Mudabicara.com_Komisi VIII DPR RI menyoroti terkait penyerapan anggaran haji 2020 yang cukup besar. Padahal, jemaah Haji pada Penyelenggaraan Ibadah Haji Tahun 1441H/2020 M tidak diberangkatkan karena pandemi Covid-19.

BACA JUGA : KEMENAG BAHAS KUOTA PPPK BERSAMA KEMDIKBUD DAN KEMENPAN RB

Pembatalan pemberangkatan jemaah haji ini melalui Keputusan Menteri Agama (KMA) Nomor 494 tahun 2020 tentang Pembatalan Keberangkatan Jemaah Haji pada Penyelenggaraan Ibadah Haji Tahun 1441H/2020M.

Anggota Komisi VIII Fraksi VIII Diah Pitaloka meminta penjelasan Dirjen Penyelenggaraan Ibadah Haji dan Umroh (PHU) Kementerian Agama terkait penyerapan anggaran haji yang besar tersebut.

“Saya tertarik juga ini haji, tidak bisa berangkat tapi anggaranya serapanya cukup besar, dari 1,4 triliun, terserap 1,94 triliun, mungkin ini bisa dijelaskan, mungkin dlm rapat beserta dngan dirjen,” kata Diah Pitaloka saat Rapat Kerja dengan Menteri Agama Yaqut Cholil Qoumas terkait Evaluasi Pelaksanaan Anggaran APBN 2020 di Kompleks Parlemen, Senayan, Jakarta, Senin (18/1/2021).

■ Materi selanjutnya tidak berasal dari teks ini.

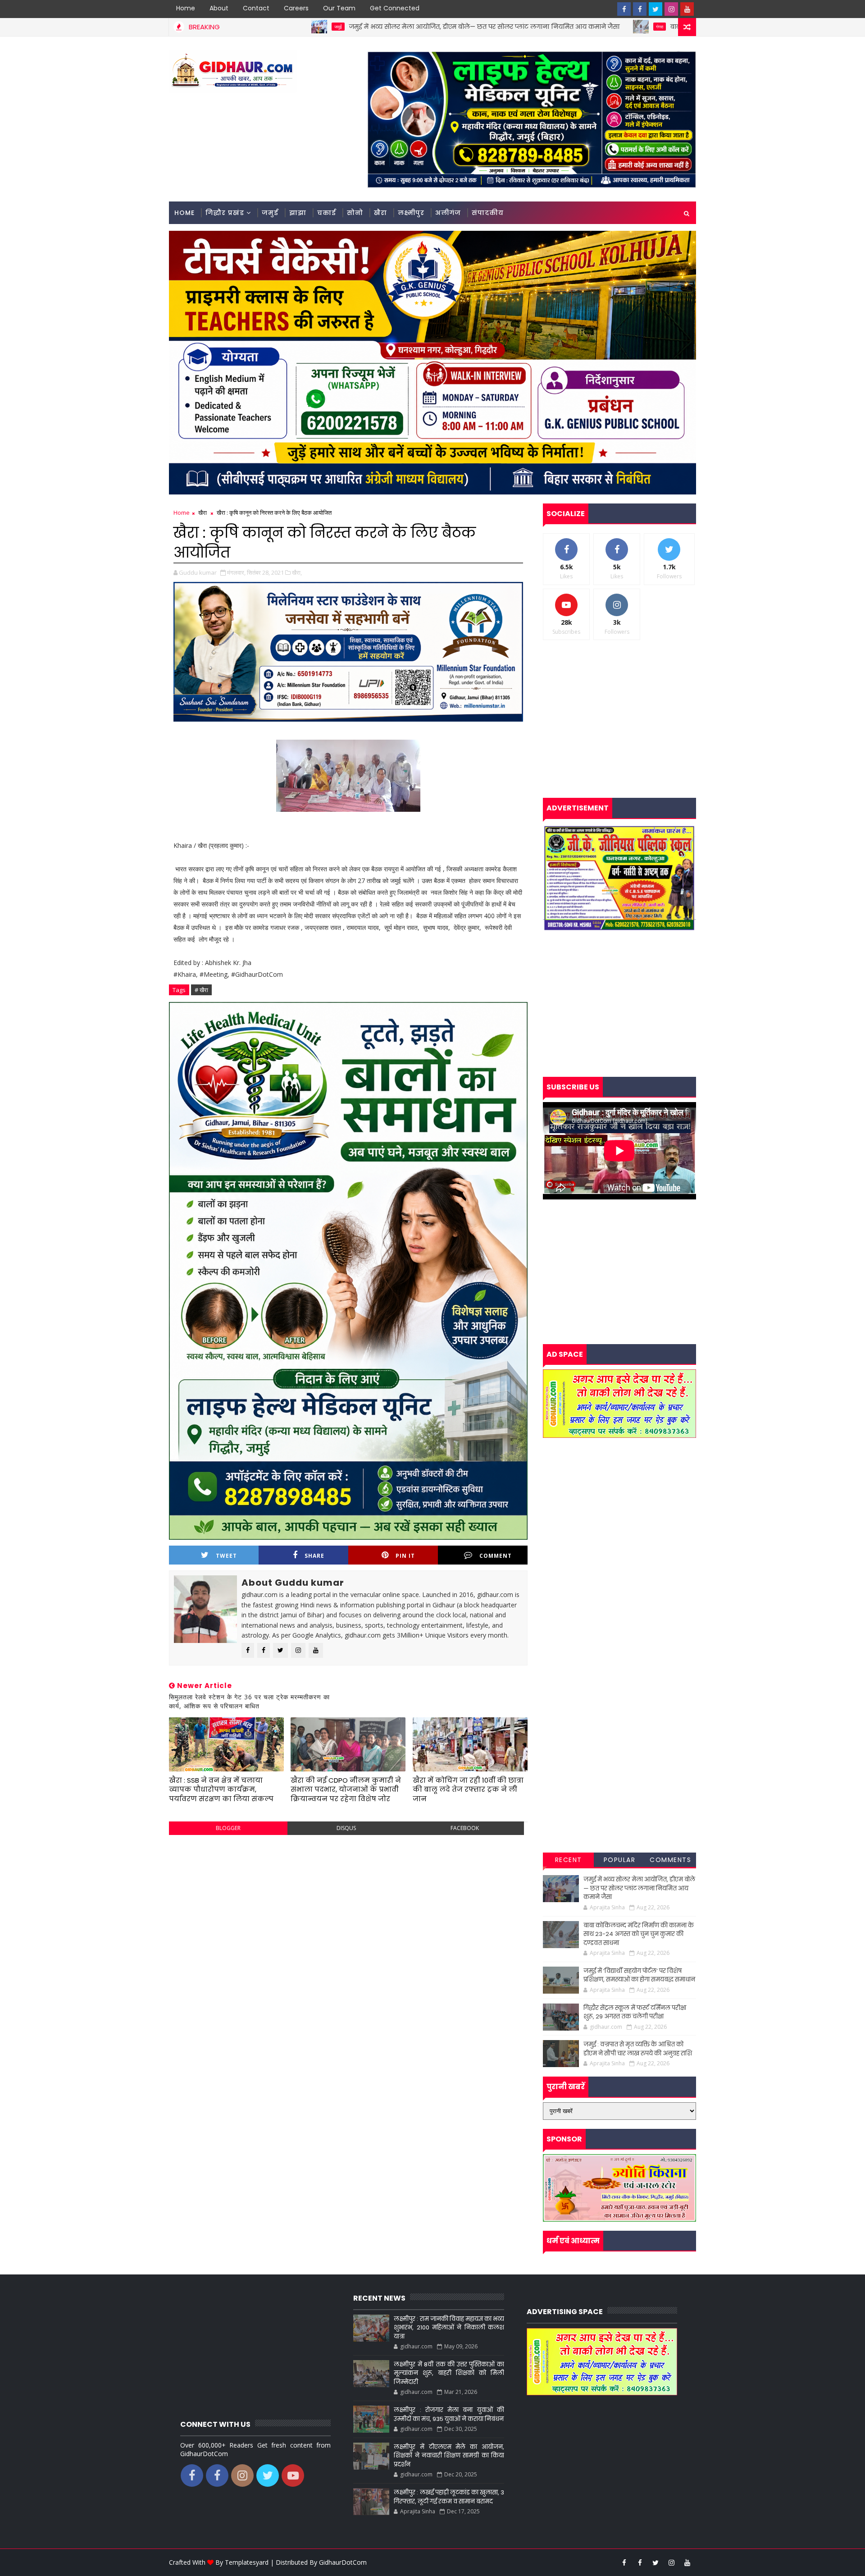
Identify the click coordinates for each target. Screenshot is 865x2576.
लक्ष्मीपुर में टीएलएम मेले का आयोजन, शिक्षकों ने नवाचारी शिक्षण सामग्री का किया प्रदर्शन (449, 2456)
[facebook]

Menurut Diah Pitaloka, jika pemberangkatn haji tahun 2020 dibatalkan, secara otomatis serapan anggarannya tidak terlalu besar.

“Sebetulnya kalau tidak terjadi pemberangkatan tapi kok serapanya tetap tinggi,” ujarnya.

Sebelumnya, Sekretaris Jenderal Kemenag Nizar Ali memaparkan bahwa realisasi anggaran tahun 2020 Dirjen PHU sebesar Rp1.194.616.967.555 dari APBN 2020 sebesar Rp1.410.015.213000.

BACA JUGA : 10 MANFAAT BELAJAR FILSAFAT UNTUK ANAK MUDA 

“Yang paling rendah dalam realisasi adalah Dirjen penyelenggaraan haji dan umrah yaitu 84,72 persen,” ujarnya.